Janet Yellen, Biden’s intended nominee for Treasury secretary, said during her confirmation hearing that the U.S. is “prepared to use the full array of tools” to address actions such as “dumping products, erecting trade barriers and giving illegal subsidies to corporations.”
Antony Blinken, the pick for secretary of state, said he agreed with the Trump administration’s designation that China’s crackdown on Uighurs and other minorities in the Xinjiang region is a genocide. He told the Senate Foreign Relations Committee that the U.S. should bar imports of goods produced in Xinjiang and prohibit exports to companies that participate in rights violations there.
The relationship between the world’s two largest economies is seen remaining fraught under Biden since both Republicans and Democrats in Congress are eager to punish China for intellectual property theft and unfair trade practices.
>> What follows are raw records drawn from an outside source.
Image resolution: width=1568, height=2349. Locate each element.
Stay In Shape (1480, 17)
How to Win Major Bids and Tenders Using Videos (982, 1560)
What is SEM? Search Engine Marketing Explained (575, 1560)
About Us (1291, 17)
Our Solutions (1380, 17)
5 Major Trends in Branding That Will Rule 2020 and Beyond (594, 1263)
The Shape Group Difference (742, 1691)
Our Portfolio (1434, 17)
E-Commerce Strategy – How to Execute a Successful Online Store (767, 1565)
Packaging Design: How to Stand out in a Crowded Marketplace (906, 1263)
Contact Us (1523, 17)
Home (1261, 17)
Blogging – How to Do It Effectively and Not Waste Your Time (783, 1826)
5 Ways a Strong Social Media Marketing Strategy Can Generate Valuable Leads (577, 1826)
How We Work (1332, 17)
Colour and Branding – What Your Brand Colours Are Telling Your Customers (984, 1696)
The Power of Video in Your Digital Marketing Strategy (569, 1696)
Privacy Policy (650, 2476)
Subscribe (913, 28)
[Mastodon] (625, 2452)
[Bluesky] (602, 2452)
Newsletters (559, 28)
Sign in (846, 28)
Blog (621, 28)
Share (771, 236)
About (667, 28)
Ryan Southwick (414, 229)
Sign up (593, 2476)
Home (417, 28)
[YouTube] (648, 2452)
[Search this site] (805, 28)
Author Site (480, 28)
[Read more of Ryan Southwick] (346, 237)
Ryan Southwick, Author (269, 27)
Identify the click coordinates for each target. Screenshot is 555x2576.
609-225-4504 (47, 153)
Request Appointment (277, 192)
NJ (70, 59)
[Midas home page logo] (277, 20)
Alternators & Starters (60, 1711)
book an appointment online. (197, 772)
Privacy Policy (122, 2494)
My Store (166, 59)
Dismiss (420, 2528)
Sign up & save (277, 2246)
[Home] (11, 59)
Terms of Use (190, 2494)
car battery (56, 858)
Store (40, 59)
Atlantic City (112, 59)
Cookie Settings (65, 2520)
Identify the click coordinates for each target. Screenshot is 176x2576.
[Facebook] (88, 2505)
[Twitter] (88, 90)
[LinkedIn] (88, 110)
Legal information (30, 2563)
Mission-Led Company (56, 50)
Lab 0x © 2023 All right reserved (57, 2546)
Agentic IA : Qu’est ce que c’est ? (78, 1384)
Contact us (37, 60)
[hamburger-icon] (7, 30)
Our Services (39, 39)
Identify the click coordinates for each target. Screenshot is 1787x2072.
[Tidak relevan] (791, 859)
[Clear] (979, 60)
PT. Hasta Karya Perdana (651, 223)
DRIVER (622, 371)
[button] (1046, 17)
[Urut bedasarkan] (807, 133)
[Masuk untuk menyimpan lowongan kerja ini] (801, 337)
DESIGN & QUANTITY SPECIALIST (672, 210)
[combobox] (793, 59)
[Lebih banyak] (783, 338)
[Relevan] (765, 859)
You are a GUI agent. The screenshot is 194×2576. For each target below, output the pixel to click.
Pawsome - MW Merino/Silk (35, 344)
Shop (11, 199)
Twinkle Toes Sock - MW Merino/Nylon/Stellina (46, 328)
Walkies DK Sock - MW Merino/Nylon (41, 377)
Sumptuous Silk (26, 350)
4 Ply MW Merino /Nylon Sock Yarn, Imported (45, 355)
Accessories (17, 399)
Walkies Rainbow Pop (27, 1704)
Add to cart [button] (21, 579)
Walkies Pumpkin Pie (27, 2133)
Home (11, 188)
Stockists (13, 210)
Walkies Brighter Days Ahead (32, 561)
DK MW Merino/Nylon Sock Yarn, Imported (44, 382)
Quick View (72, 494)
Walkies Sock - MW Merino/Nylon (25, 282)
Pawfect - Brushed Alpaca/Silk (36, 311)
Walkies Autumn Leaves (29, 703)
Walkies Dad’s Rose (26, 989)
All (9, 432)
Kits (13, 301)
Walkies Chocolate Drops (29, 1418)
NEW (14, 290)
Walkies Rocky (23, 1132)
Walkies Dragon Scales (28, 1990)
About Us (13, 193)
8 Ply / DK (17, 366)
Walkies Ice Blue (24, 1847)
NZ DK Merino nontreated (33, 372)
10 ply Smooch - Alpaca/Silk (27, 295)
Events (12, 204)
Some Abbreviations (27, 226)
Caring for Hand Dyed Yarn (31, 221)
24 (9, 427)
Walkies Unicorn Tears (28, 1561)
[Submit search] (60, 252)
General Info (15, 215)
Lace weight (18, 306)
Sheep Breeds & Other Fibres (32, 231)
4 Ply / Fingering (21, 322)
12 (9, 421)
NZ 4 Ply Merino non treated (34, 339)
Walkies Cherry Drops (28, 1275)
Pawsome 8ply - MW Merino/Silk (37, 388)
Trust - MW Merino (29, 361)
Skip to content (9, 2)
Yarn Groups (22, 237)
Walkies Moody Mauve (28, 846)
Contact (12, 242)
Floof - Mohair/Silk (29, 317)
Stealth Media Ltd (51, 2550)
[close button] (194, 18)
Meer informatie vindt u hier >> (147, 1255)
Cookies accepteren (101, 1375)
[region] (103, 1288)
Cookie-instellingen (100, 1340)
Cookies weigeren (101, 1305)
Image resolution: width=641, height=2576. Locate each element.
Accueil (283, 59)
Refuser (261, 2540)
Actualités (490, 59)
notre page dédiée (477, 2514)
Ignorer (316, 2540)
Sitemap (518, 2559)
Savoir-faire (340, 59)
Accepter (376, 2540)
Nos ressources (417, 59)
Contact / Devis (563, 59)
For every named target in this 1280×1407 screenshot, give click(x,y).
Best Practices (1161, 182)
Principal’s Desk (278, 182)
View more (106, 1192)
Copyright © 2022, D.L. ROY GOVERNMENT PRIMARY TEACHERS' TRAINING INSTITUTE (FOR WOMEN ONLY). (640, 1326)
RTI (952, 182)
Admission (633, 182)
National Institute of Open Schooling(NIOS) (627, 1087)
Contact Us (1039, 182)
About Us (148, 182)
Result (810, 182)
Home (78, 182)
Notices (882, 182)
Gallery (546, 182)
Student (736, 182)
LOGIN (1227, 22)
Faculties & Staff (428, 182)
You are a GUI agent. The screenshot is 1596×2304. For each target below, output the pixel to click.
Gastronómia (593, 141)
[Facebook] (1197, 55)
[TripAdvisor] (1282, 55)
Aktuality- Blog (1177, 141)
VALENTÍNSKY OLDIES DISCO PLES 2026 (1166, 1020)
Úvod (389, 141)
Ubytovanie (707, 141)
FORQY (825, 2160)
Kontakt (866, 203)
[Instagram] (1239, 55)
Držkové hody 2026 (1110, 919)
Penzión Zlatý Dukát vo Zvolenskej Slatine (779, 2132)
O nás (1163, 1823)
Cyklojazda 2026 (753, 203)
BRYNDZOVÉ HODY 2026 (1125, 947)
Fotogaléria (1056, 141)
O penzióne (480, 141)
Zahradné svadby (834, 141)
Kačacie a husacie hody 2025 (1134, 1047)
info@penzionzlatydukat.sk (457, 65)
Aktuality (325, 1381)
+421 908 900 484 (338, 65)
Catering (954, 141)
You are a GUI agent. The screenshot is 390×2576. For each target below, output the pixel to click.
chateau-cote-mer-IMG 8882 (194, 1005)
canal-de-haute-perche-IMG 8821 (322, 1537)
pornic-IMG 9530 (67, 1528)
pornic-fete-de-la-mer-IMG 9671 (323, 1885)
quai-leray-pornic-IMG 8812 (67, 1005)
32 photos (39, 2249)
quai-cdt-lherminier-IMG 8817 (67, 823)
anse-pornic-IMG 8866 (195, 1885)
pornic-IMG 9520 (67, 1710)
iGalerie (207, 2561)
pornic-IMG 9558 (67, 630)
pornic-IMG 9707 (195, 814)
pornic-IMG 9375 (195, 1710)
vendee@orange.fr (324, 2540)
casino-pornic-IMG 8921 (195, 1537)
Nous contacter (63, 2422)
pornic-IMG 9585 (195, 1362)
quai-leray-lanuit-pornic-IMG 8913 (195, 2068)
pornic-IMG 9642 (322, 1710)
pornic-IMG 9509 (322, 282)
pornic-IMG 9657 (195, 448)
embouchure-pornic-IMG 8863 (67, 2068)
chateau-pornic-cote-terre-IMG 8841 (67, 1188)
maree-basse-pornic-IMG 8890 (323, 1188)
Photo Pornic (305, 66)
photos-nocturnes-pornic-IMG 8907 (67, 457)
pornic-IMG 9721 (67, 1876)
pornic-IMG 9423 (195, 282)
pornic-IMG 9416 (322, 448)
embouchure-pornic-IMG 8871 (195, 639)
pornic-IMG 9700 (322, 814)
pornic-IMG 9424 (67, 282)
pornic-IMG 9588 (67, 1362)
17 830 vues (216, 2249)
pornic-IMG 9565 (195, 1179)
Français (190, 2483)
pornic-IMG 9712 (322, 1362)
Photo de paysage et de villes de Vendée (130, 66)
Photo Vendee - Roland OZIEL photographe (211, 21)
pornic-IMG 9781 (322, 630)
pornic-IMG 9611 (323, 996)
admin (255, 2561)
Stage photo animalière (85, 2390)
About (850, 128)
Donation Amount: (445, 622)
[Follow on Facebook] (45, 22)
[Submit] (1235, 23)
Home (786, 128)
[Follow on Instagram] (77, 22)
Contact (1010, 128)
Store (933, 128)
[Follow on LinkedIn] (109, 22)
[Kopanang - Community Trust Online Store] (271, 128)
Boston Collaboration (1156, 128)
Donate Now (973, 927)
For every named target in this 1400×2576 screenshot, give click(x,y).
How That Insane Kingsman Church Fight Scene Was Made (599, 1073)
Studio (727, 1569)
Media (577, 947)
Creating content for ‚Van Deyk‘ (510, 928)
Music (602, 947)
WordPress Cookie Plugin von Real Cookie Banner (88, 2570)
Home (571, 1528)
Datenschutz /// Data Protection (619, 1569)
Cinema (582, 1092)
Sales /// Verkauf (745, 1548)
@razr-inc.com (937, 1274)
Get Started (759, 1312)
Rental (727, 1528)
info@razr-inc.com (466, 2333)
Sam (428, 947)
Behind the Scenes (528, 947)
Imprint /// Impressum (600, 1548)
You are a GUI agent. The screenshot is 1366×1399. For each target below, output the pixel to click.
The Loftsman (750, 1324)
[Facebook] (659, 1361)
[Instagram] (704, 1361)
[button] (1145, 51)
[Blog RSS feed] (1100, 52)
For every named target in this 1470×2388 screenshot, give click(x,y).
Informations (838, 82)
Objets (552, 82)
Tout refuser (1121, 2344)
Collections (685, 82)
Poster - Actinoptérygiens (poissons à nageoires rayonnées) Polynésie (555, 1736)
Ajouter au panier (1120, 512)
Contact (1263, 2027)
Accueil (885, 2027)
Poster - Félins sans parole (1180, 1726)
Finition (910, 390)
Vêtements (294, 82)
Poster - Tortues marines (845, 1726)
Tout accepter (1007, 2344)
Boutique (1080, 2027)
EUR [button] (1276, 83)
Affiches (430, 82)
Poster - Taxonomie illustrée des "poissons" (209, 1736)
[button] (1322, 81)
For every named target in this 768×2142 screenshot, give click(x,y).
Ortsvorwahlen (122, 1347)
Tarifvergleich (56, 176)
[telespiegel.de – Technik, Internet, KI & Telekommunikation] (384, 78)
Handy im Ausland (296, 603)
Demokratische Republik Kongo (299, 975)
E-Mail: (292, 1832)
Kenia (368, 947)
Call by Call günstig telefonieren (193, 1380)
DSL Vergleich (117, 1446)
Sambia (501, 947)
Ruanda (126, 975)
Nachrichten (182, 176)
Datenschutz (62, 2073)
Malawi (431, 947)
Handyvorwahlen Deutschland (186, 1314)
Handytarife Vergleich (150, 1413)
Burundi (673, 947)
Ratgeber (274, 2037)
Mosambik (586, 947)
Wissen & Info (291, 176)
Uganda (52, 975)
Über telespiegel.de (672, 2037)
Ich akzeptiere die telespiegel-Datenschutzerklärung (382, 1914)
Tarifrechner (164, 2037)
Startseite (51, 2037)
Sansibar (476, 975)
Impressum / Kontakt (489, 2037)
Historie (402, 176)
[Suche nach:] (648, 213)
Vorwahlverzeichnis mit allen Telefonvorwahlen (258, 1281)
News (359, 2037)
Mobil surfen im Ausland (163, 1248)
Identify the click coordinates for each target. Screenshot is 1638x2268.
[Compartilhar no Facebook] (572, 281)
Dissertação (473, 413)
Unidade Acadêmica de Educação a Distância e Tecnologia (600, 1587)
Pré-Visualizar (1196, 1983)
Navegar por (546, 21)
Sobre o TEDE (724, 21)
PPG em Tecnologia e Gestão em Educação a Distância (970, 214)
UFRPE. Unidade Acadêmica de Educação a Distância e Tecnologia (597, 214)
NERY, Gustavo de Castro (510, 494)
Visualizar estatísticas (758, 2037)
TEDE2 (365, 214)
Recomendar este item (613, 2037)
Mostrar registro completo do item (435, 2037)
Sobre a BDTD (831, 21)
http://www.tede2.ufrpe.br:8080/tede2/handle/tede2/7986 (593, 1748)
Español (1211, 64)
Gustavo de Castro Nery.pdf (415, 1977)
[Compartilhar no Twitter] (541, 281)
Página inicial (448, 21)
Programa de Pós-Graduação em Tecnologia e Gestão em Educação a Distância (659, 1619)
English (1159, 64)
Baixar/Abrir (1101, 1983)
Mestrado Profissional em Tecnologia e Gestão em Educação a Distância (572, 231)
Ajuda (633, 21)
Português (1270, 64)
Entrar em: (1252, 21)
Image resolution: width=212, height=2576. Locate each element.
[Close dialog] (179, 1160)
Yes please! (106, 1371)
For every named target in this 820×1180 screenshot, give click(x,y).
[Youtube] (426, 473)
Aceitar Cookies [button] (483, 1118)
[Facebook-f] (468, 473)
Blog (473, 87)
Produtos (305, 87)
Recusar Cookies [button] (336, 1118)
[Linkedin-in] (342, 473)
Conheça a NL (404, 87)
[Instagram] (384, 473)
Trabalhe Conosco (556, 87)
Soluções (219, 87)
Biden told the New York Times last month that he won’t make any immediate moves on Trump’s tariffs on $350 billion worth of Chinese imports.
Yellen said the U.S. would seek to work “with our allies rather than unilaterally” to address the issues toward China. That could be read as a reference to the China tariffs, which Trump imposed unilaterally.
“China is clearly our most important strategic competitor,” Yellen said. The U.S. should also seek to strengthen its own economy by investing in infrastructure and research and development, as Biden will soon propose, she said.
Biden’s nominee to serve as director of national intelligence sounded a similar note Tuesday. Avril Haines said during her confirmation hearing before the Senate Intelligence Committee that she wants to use intelligence to better support efforts to counter China’s “unfair, illegal, aggressive and coercive actions, as well as its human rights violations.”
The tariffs imposed by Trump and his administration sought to penalize the nation over intellectual-property theft, allegations denied by China. Trump also heavily relied on the Treasury Department’s sanctions regime to punish Chinese officials involved in the crackdown on democracy protesters in Hong Kong.
Yellen said that sanctions will broadly remain an important tool for the Treasury. She didn’t go into detail on how the Biden administration would approach the China tariffs.
Yellen’s department will also inherit a pending decision over whether to break up Chinese technology companies. The most high-profile battle took place last year over social media app TikTok, which the Trump administration ordered to break from its Chinese parent company ByteDance Ltd. for national security reasons.
In the final weeks of his term, Trump has imposed investment restrictions on multiple Chinese companies said to be aiding China’s military operations. Biden’s team will have to decide whether to change those actions or continue on the hard-line path Trump has set out.